Landcom, Inc. v. Galen-Lyons Joint Landfill Commission

687 N.Y.S.2d 841 | N.Y. App. Div. | 1999

Order affirmed without costs. Memorandum: This matter, involving efforts by plaintiff, Landcom, Inc. (Landcom), to open a new solid waste facility adjacent to an existing landfill operated by defendant Galen-Lyons Joint Landfill Commission (Commission), was previously before our Court (Matter of Billerbeck v Brady, 224 AD2d 937). We held that the agreement that committed the Commission to convey property to Landcom and other parties to open the new landfill was null and void because it failed to comply with the requirements of the State Environmental Quality Review Act. Subsequent to that decision, the Commission notified Landcom that neither the Commission nor defendant Town of Galen wished to negotiate a new revised agreement or any other solid waste initiatives with Landcom.

In September 1996 Landcom commenced this action seeking to recover damages for breach of contract and in quasi contract. Following joinder of issue, defendants moved for summary judgment dismissing the complaint on the ground that Land-com may not recover damages under an agreement that was declared null and void. Supreme Court properly granted the motions and dismissed the complaint. Landcom concedes that the agreement was declared null and void, but contends that it *968properly pleaded a cause of action sounding in quasi contract and is entitled to recover damages under that theory. We disagree. A “quasi contract” theory “only applies in the absence of an express agreement, and is not really a contract at all, but rather a legal obligation imposed in order to prevent a party’s unjust enrichment” (Clark-Fitzpatrick, Inc. v Long Is. R. R. Co., 70 NY2d 382, 388; see, Parsa v State of New York, 64 NY2d 143, 148, rearg denied 64 NY2d 885). The law creates the obligation, regardless of the intention of the parties, to ensure a just and equitable result (see, Bradkin v Leverton, 26 NY2d 192, 196). In order to make out a cause of action in quantum meruit or quasi contract, a plaintiff must establish (1) the performance of services in good faith; (2) the acceptance of those services by the person to whom they are rendered; (3) an expectation of compensation therefor; and (4) the reasonable value of the services (see, Heller v Kurz, 228 AD2d 263, 264, quoting Moors v Hall, 143 AD2d 336, 337-338).

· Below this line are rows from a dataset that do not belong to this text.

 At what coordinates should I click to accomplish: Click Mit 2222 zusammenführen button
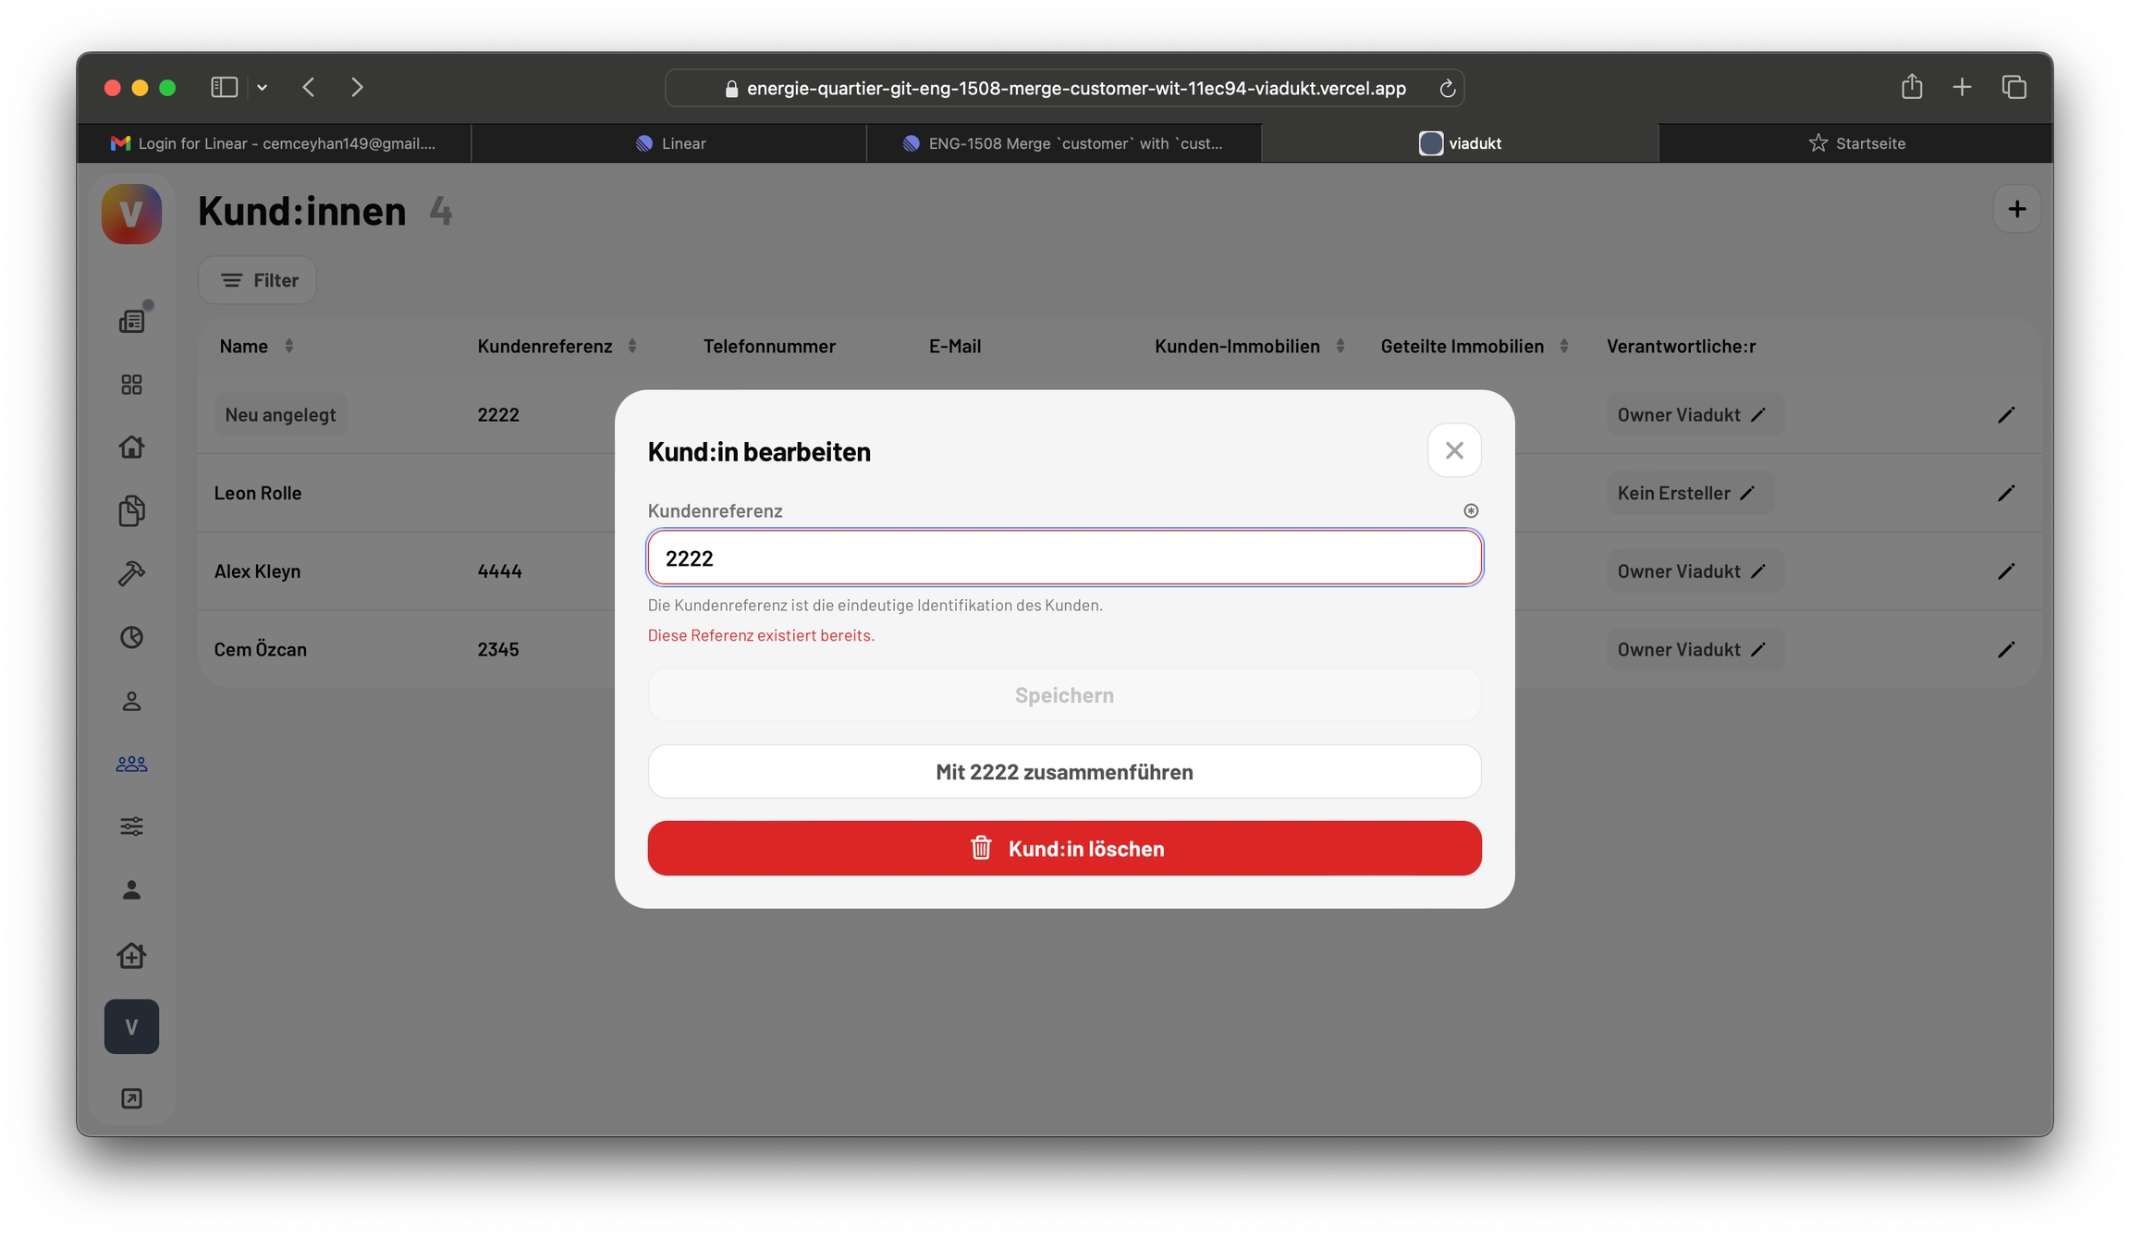1064,772
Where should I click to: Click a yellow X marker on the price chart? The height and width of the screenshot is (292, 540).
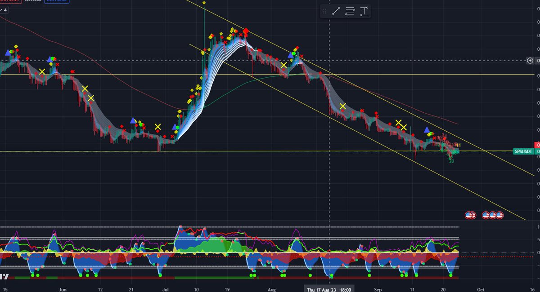43,71
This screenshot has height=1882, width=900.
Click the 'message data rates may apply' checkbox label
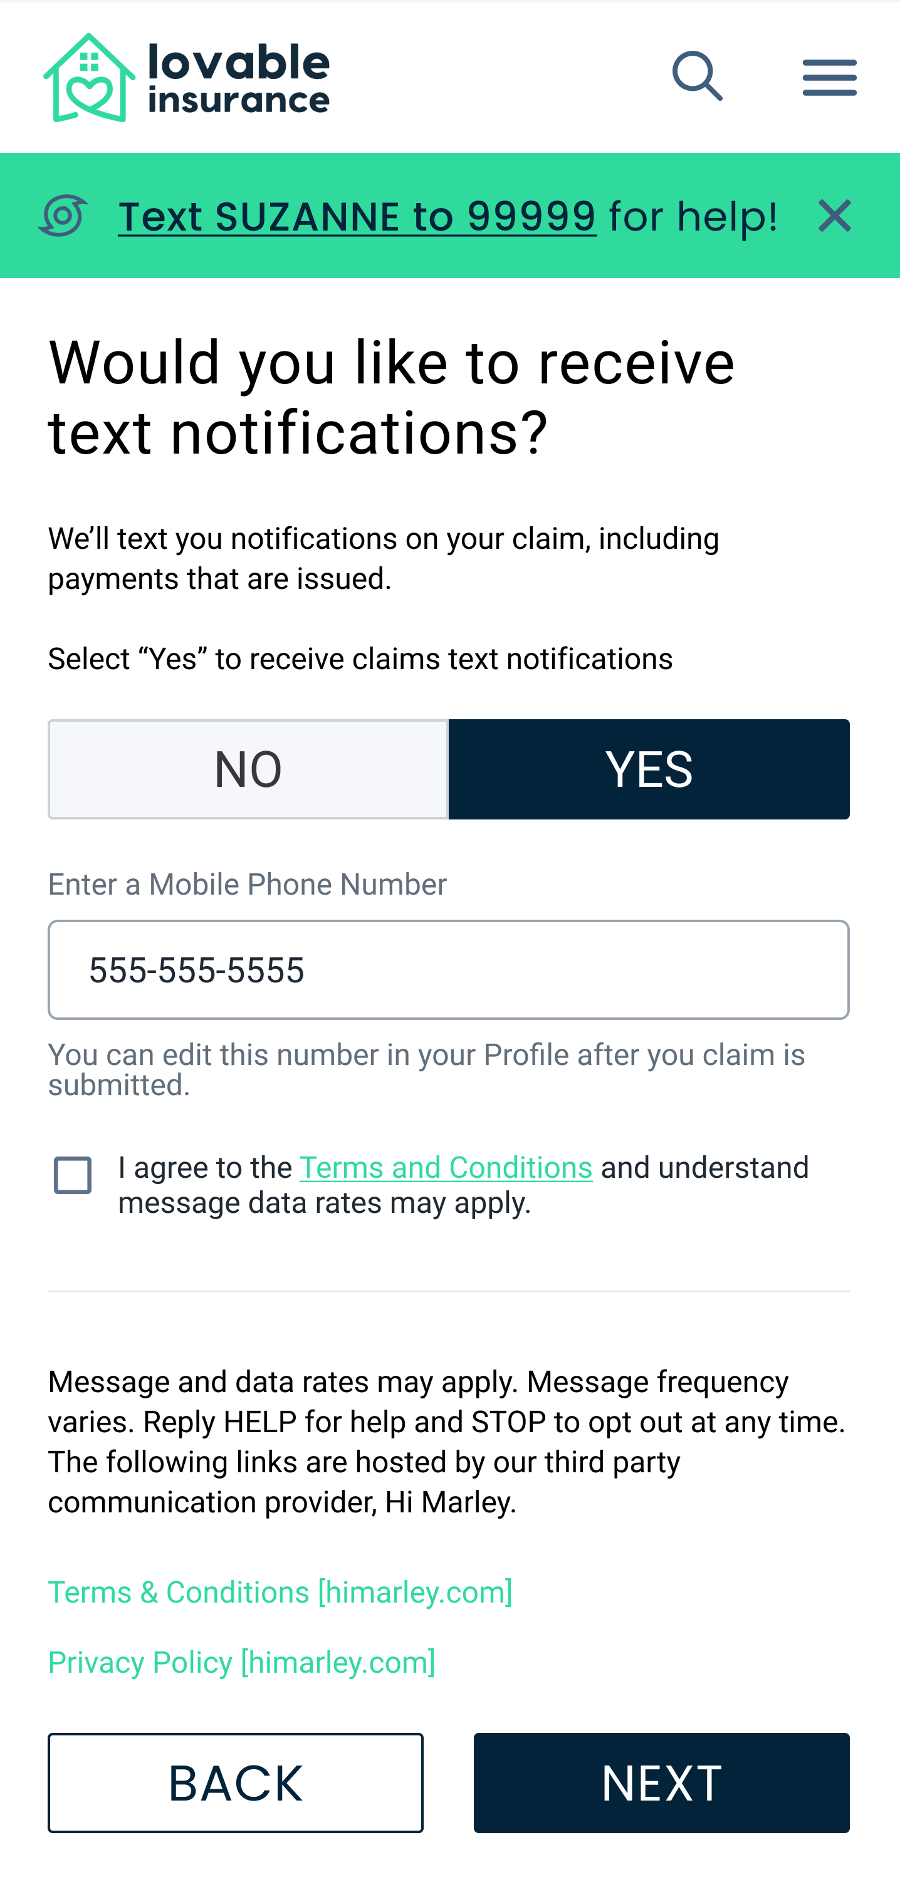(324, 1203)
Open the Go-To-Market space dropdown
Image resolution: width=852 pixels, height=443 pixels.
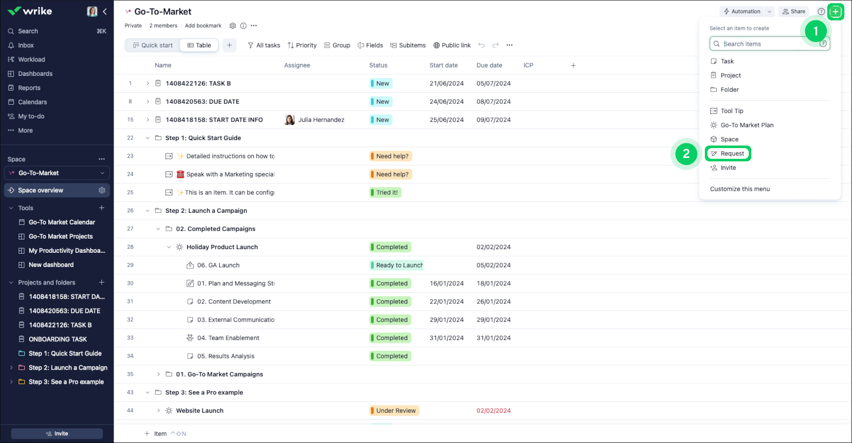point(102,173)
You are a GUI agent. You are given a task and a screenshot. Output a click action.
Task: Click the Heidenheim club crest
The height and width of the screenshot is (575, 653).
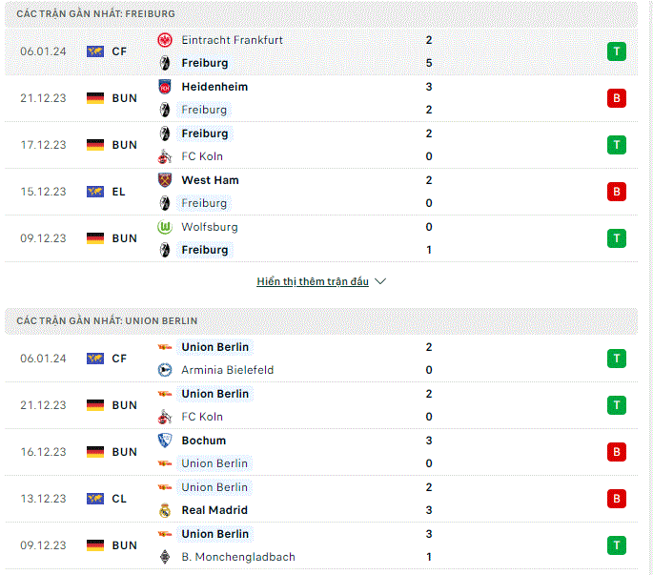coord(165,87)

We conclude that Landcom failed to establish that it performed services with the expectation that it would be compensated. Rather, it appears that Landcom prepared the Part 360 Landfill Construction Application and expended money with the expectation that it would eventually operate the new landfill facility. “Any work was merely preparatory to performance, and therefore could not constitute the basis for restitution based upon unjust enrichment” (Absher Constr. Corp. v Colin, 233 AD2d 279, 280; see, Farash v Sykes Datatronics, 59 NY2d 500, 506). “Moreover, there is nothing in the record, other than [Landcom’s] conclusory assertions, to support its claim that the defendants derived any benefit from [Landcom’s] work” (Absher Constr. Corp. v Colin, supra, at 280). “Although it may seem harsh to deny [Landcom] payment for services rendered at the request of the municipal officials, [Landcom], in the absence of an appropriation, undertook the work at its own risk” (Gill, Korff & Assoc, v County of Onondaga, 152 AD2d 912, 914).

All concur, Balio, J., not participating. (Appeal from Order of Supreme Court, Wayne County, Sirkin, J. — Summary Judgment.) Present — Hayes, J. P., Wisner, Pigott, Jr., Callahan and Balio, JJ.